[Records from a data source]
....

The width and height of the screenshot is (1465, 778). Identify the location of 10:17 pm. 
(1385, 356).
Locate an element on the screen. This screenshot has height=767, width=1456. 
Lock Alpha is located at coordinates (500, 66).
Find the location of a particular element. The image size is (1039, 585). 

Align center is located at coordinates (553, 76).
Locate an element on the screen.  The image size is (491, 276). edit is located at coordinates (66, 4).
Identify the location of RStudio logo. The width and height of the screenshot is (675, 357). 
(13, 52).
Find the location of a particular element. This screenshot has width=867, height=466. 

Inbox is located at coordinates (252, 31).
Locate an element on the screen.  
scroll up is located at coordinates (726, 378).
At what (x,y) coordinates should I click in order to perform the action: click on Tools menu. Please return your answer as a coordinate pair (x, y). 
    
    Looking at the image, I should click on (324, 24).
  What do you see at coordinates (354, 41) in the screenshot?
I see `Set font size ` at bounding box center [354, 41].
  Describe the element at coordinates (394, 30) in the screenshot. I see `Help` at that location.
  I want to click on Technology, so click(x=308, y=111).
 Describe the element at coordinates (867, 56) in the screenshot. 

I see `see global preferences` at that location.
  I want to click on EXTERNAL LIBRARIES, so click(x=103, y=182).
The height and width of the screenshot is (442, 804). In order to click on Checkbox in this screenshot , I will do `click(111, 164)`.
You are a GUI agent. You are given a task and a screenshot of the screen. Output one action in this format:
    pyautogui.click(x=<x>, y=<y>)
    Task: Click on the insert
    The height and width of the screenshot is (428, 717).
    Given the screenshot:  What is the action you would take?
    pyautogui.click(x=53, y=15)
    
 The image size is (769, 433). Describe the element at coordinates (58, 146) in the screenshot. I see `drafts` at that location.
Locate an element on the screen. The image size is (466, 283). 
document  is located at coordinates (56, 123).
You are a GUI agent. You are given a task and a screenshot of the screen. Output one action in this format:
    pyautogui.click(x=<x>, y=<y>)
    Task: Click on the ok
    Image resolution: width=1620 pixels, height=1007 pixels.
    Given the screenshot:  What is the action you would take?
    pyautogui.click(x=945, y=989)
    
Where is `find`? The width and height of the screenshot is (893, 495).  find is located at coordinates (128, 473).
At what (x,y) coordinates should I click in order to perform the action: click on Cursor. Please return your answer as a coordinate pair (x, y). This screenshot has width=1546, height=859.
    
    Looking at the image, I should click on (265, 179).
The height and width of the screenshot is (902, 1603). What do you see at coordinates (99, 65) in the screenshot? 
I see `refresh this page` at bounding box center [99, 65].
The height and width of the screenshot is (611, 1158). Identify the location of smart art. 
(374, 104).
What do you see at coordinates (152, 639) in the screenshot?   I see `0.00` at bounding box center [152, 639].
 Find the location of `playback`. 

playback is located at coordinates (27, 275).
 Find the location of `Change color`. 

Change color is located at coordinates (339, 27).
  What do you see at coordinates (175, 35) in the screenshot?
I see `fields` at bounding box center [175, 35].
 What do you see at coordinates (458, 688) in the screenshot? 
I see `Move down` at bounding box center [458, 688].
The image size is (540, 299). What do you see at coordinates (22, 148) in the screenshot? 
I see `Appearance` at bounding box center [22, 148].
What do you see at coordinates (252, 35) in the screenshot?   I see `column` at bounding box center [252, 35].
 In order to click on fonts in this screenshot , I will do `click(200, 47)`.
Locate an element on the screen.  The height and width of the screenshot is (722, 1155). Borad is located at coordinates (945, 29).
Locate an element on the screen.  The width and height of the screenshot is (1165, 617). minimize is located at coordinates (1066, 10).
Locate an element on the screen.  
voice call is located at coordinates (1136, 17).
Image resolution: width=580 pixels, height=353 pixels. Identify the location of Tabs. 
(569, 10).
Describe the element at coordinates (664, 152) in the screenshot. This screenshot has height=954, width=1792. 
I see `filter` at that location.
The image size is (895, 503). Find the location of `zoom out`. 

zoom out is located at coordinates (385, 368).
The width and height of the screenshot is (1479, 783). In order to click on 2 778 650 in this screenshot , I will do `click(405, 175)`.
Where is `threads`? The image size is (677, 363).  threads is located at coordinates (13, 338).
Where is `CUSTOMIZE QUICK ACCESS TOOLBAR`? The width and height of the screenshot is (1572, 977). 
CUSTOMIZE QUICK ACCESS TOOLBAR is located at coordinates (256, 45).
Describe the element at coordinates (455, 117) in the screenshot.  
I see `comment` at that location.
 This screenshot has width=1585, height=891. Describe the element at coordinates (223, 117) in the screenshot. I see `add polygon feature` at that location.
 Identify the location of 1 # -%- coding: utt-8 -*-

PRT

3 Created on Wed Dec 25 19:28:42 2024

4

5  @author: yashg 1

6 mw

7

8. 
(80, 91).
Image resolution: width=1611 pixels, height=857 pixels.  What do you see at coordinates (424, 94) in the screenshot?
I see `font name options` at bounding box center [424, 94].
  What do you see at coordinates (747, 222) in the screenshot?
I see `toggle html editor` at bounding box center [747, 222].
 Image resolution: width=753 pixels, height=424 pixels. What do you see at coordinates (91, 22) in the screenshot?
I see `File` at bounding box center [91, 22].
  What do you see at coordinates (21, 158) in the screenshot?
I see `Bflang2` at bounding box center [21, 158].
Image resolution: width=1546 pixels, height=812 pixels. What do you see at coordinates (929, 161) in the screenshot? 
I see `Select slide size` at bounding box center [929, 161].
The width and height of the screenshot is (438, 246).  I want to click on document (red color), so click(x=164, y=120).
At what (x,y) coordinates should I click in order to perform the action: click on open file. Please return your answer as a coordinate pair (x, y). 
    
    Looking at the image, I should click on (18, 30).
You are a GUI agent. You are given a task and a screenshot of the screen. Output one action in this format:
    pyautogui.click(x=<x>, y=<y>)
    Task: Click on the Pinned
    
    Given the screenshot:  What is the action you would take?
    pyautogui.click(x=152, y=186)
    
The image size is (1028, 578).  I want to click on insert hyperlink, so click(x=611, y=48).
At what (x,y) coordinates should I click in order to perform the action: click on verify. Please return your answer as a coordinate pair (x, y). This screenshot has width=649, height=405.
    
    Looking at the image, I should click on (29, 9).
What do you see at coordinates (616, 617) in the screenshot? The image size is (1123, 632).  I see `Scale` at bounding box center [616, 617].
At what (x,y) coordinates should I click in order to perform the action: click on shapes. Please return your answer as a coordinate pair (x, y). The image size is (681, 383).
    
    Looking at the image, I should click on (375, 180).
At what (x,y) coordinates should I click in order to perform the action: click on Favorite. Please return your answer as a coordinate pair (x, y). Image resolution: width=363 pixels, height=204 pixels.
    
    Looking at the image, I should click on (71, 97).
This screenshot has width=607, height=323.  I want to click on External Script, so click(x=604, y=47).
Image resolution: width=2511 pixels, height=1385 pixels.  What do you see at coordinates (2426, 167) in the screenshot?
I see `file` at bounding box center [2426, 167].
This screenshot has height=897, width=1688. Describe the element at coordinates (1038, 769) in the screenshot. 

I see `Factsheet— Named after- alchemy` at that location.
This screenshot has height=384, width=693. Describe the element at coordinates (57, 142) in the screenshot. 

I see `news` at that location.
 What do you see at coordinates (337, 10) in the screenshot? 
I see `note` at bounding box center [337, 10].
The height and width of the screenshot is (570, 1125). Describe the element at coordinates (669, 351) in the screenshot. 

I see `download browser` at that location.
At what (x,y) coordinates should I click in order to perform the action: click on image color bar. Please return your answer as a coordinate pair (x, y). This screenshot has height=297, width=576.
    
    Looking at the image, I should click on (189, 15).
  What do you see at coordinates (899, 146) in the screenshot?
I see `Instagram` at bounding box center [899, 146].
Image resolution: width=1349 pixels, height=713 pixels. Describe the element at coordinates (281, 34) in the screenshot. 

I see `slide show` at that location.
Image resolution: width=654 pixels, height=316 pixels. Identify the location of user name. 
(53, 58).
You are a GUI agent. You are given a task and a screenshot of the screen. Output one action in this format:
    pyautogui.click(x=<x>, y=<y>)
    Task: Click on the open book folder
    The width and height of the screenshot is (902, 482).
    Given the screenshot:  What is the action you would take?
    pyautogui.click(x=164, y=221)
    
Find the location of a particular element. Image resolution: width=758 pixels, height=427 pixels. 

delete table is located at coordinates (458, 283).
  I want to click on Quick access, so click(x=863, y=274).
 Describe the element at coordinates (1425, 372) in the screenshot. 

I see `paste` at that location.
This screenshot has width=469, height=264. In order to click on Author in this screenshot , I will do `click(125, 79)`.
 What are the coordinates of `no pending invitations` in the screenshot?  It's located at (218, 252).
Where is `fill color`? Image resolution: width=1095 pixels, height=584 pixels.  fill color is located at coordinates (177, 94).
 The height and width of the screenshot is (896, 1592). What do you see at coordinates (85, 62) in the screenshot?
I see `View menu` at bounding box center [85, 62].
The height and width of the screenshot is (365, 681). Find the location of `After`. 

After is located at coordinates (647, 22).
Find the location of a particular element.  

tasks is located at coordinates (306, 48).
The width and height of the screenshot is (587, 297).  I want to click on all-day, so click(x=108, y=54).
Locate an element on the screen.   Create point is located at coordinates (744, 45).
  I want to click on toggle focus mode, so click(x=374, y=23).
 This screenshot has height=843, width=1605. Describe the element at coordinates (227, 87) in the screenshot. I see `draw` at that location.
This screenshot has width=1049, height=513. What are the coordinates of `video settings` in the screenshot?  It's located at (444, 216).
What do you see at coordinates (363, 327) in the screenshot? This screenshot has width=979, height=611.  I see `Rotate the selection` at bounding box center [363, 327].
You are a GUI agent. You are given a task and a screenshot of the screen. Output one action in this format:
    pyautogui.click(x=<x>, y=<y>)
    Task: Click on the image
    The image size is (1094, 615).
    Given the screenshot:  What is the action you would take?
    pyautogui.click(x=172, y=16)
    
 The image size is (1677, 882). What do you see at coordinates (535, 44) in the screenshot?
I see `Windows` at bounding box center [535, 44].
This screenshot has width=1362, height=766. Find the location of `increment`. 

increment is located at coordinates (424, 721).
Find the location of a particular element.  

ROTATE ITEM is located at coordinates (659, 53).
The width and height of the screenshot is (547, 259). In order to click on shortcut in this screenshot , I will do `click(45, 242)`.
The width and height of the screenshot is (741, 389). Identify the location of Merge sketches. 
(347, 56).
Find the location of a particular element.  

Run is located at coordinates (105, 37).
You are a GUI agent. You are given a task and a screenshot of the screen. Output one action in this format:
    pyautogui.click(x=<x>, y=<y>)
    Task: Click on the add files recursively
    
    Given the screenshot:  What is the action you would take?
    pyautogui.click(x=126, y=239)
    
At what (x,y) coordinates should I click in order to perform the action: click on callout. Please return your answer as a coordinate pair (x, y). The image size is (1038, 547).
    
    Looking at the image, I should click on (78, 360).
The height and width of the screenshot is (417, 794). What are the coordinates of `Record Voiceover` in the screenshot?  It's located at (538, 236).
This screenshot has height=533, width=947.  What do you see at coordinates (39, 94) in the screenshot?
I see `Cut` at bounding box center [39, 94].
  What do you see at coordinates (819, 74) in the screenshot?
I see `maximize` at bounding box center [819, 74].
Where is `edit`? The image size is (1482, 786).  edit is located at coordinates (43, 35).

....

◆ **Given instruction**
Rename "particular" to "specific" in the records from the start through the line containing "Inbox is located at coordinates (252, 31).", and write those lines out again with nothing else changed.

◆ **The reply**
The width and height of the screenshot is (1465, 778). Identify the location of 10:17 pm. 
(1385, 356).
Locate an element on the screen. This screenshot has height=767, width=1456. 
Lock Alpha is located at coordinates (500, 66).
Find the location of a specific element. The image size is (1039, 585). 

Align center is located at coordinates (553, 76).
Locate an element on the screen.  The image size is (491, 276). edit is located at coordinates (66, 4).
Identify the location of RStudio logo. The width and height of the screenshot is (675, 357). 
(13, 52).
Find the location of a specific element. This screenshot has width=867, height=466. 

Inbox is located at coordinates (252, 31).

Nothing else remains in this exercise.